A strength of this study is the large and well-defined cohort, without any selection or exclusion of controls, thus minimizing biases and increasing statistical power. Multivariate analysis using logistic regression was used to identify risk factors and to simultaneously adjust for the presence of possible confounding factors. Other strengths include access to data from several national databases and the collection of multiple variables related to previous medical history, including cystitis and surgery. One strength is the analysis of specific antibiotic substances (ATC fifth level) rather than broader categories (ATC third level). Data were collected on all prescriptions for antibiotics within the ATC J01 category and the study should therefore reflect the entire spectrum of antibiotics used clinically in Iceland during the study period.

Potential limitations of this study include its observational and case-control design.

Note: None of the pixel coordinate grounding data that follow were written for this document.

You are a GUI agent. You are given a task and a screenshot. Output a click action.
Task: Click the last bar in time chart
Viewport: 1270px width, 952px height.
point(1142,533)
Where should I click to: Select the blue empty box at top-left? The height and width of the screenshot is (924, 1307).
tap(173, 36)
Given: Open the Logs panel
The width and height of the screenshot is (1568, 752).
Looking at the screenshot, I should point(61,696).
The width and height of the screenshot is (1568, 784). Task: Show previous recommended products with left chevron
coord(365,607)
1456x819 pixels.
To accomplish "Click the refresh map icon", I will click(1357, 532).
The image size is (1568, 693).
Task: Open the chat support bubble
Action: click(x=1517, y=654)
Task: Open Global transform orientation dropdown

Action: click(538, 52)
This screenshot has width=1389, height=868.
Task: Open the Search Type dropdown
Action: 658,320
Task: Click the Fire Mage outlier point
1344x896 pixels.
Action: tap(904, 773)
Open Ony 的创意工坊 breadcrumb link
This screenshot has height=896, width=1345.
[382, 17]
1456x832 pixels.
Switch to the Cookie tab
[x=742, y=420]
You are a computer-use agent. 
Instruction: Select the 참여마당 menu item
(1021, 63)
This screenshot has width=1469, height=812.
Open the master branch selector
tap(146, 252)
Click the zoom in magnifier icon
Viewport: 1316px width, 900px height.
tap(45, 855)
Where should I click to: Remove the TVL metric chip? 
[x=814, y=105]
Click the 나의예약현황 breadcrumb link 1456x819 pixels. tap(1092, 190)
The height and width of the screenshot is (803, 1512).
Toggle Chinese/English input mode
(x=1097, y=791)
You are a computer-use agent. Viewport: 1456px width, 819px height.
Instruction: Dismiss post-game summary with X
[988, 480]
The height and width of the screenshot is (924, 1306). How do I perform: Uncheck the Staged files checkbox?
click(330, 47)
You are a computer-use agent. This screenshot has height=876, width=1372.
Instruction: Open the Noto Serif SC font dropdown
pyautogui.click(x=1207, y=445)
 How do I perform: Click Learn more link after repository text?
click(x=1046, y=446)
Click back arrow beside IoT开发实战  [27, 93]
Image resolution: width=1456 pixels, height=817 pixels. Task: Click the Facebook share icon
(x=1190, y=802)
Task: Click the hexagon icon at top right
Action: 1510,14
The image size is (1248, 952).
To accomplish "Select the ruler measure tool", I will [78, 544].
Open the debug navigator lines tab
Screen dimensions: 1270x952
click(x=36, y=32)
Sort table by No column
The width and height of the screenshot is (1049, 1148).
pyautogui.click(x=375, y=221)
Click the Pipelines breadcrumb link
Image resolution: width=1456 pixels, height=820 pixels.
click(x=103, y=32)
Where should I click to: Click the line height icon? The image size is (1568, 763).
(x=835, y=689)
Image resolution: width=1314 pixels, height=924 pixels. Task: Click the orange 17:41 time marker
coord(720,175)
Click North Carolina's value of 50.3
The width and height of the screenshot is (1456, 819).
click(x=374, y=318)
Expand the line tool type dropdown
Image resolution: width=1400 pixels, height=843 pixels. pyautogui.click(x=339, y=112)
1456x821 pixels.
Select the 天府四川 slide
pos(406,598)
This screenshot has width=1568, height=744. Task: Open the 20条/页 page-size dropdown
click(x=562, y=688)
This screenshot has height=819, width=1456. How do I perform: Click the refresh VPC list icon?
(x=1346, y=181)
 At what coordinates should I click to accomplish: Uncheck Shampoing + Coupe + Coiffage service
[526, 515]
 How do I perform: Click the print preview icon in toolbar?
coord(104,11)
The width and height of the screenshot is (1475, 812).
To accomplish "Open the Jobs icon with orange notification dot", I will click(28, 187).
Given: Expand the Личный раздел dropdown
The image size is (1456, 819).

In addition, the number of male children included was too small to allow robust statistical analysis. No data on dietary factors or previous travel were available in the databases used [6]. Information on the clinical presentation of the UTIs was not available and therefore patients with asymptomatic bacteriuria may have been included in the study group. Similarly, cystitis and pyelonephritis could not be separated in this study. Additional data not readily accessible through our registers, were the use of in-hospital antibiotics and urinary catheter use. Furthermore, we restricted our analysis to UTIs associated with E. coli but excluded other pathogens such as K. pneumoniae, as these may have different epidemiology.

In conclusion, the strongest risk factors for ESBL producing isolates in patients with UTI were previous use of antibiotics, especially beta-lactams and fluoroquinolones, and previous use of PPIs. Both antibiotics and PPIs are believed to be overprescribed and not always used for appropriate indications. Therefore, it is important to promote the prudent use of these drugs, by educating physicians and the public about potential side-effects and long-term consequences for global public health.